Entries on locating words and elements:
-=-=-
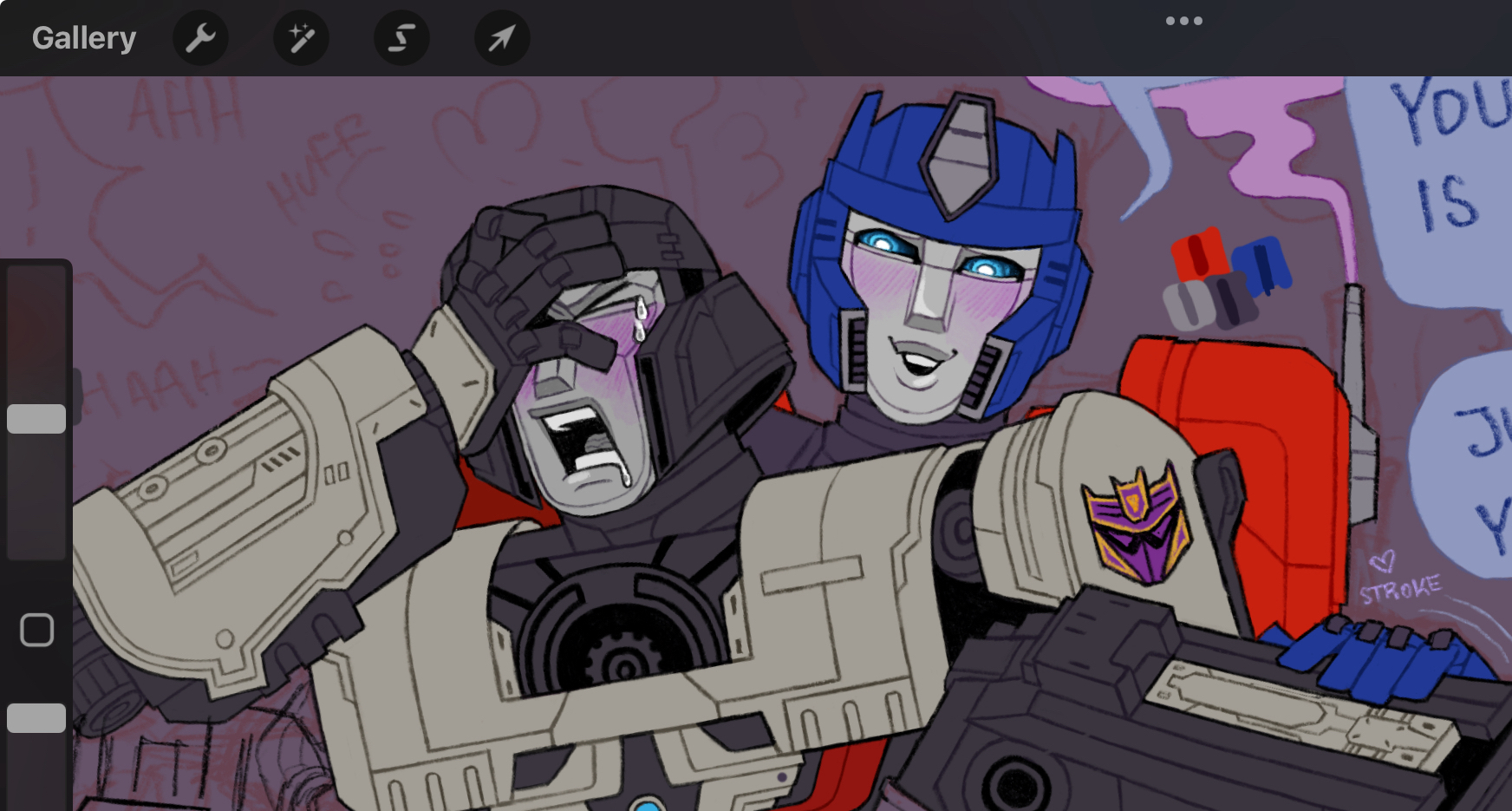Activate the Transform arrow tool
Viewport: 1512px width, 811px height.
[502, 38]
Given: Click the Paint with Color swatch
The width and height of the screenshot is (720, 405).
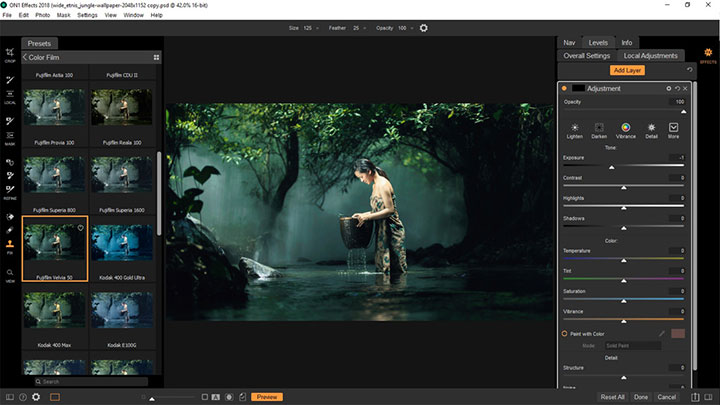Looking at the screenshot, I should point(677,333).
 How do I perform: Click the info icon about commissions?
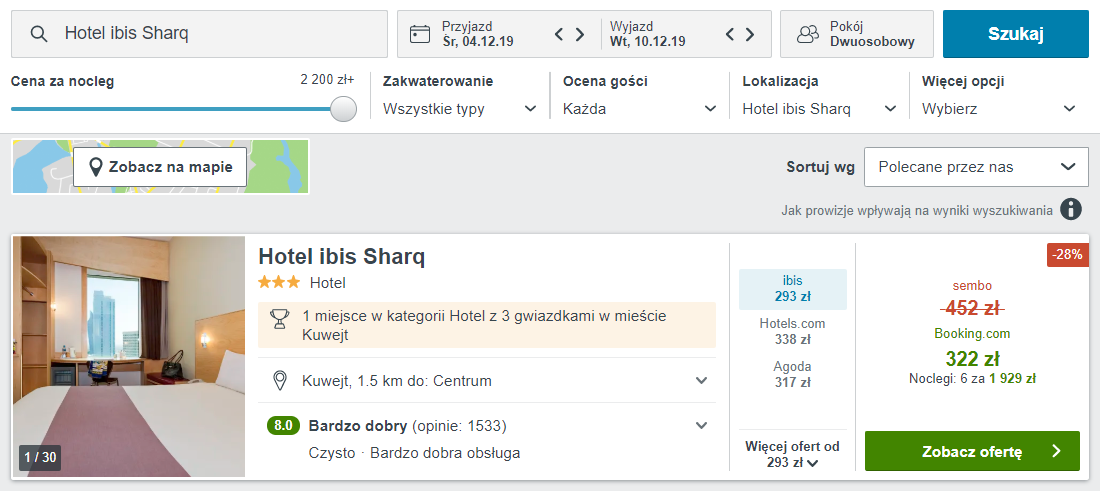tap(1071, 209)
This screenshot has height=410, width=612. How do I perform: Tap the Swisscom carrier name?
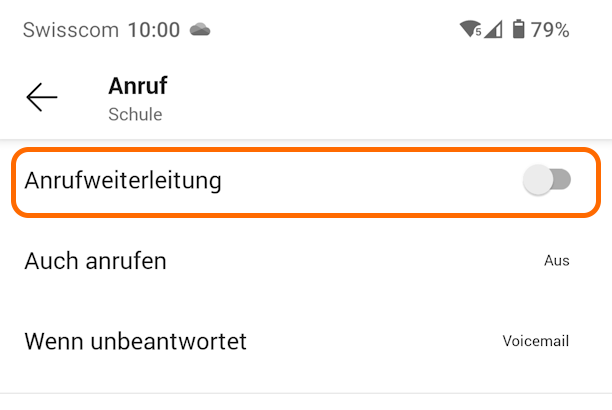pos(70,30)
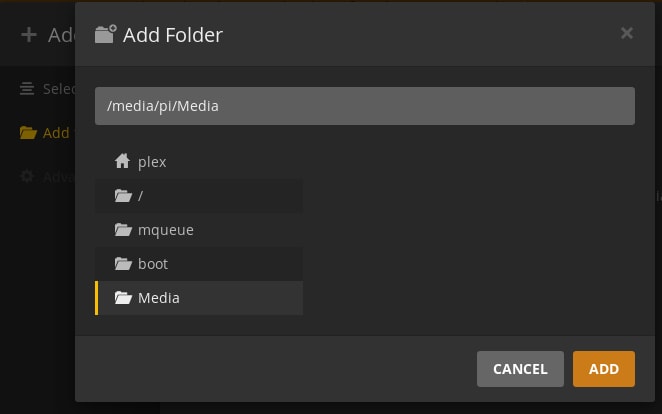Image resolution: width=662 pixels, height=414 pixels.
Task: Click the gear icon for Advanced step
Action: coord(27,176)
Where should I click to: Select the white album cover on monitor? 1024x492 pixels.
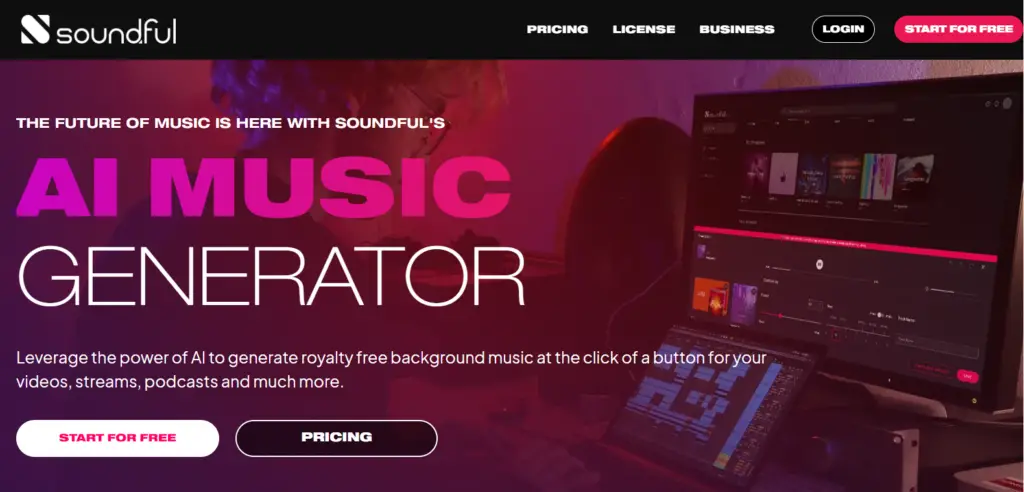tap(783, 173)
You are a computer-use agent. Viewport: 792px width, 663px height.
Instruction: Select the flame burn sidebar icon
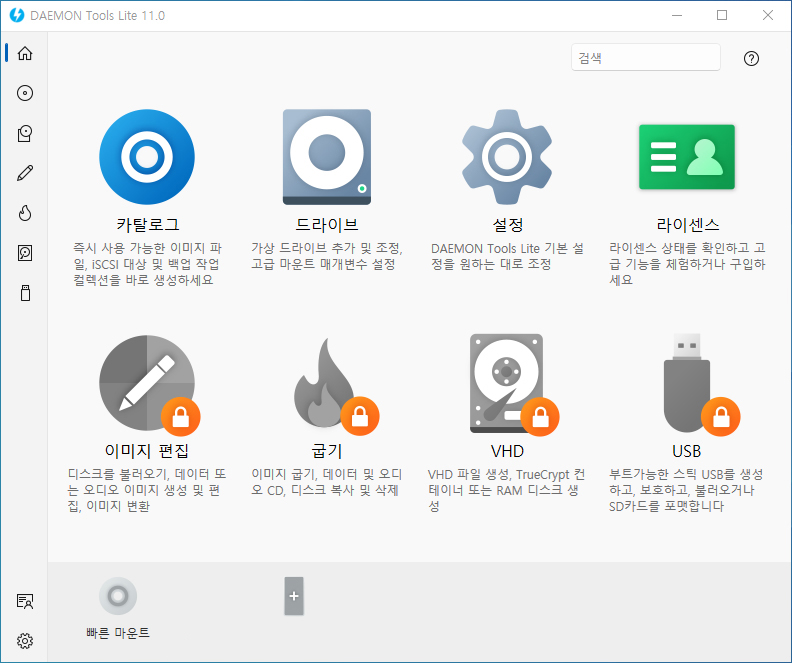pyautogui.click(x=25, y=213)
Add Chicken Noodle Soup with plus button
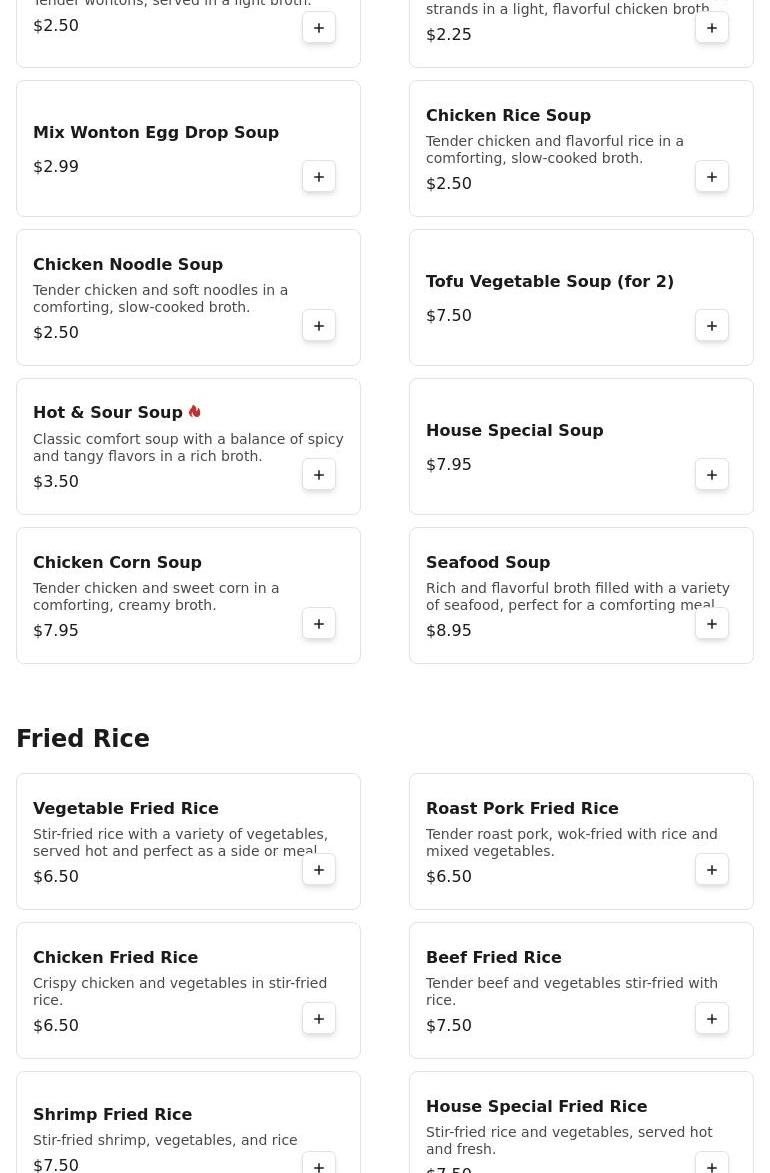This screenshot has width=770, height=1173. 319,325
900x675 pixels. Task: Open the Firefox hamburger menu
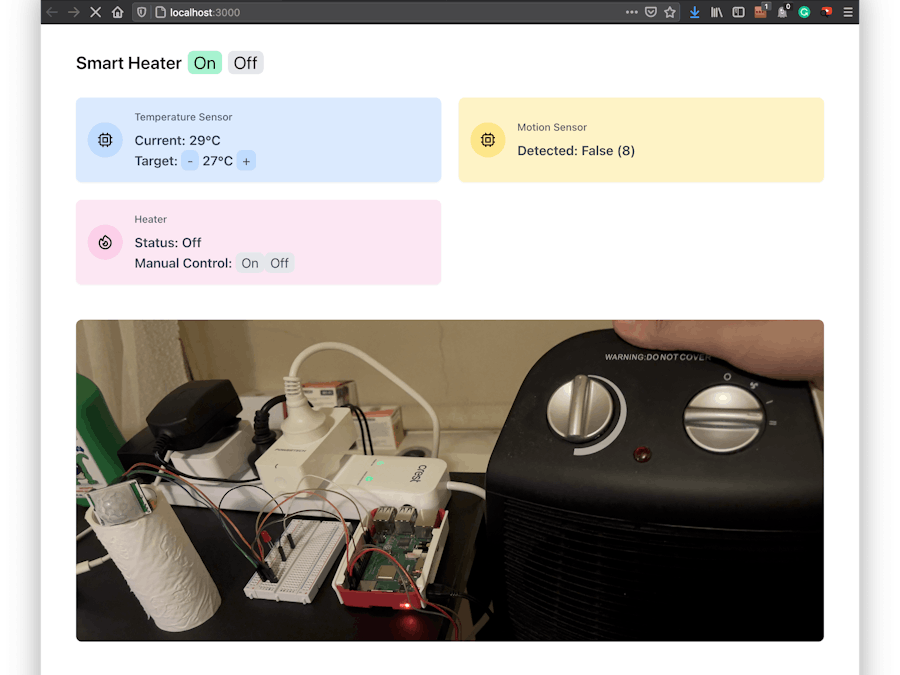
-=-=-
| Directions for this task |
Copy the entries above word for word, leaving out the pictures.

| Task result |
Activate the Transform arrow tool
Viewport: 1512px width, 811px height.
[502, 38]
Given: Click the Paint with Color swatch
The width and height of the screenshot is (720, 405).
Looking at the screenshot, I should point(677,333).
 How do I perform: Click the info icon about commissions?
tap(1071, 209)
This screenshot has height=410, width=612. How do I perform: Tap the Swisscom carrier name?
pos(70,30)
Image resolution: width=662 pixels, height=414 pixels.
Task: Click the gear icon for Advanced step
Action: coord(27,176)
Where should I click to: Select the white album cover on monitor? 1024x492 pixels.
tap(783, 173)
You are a computer-use agent. Viewport: 792px width, 663px height.
Instruction: Select the flame burn sidebar icon
pyautogui.click(x=25, y=213)
Add Chicken Noodle Soup with plus button
This screenshot has width=770, height=1173. 319,325
900x675 pixels. Task: Open the Firefox hamburger menu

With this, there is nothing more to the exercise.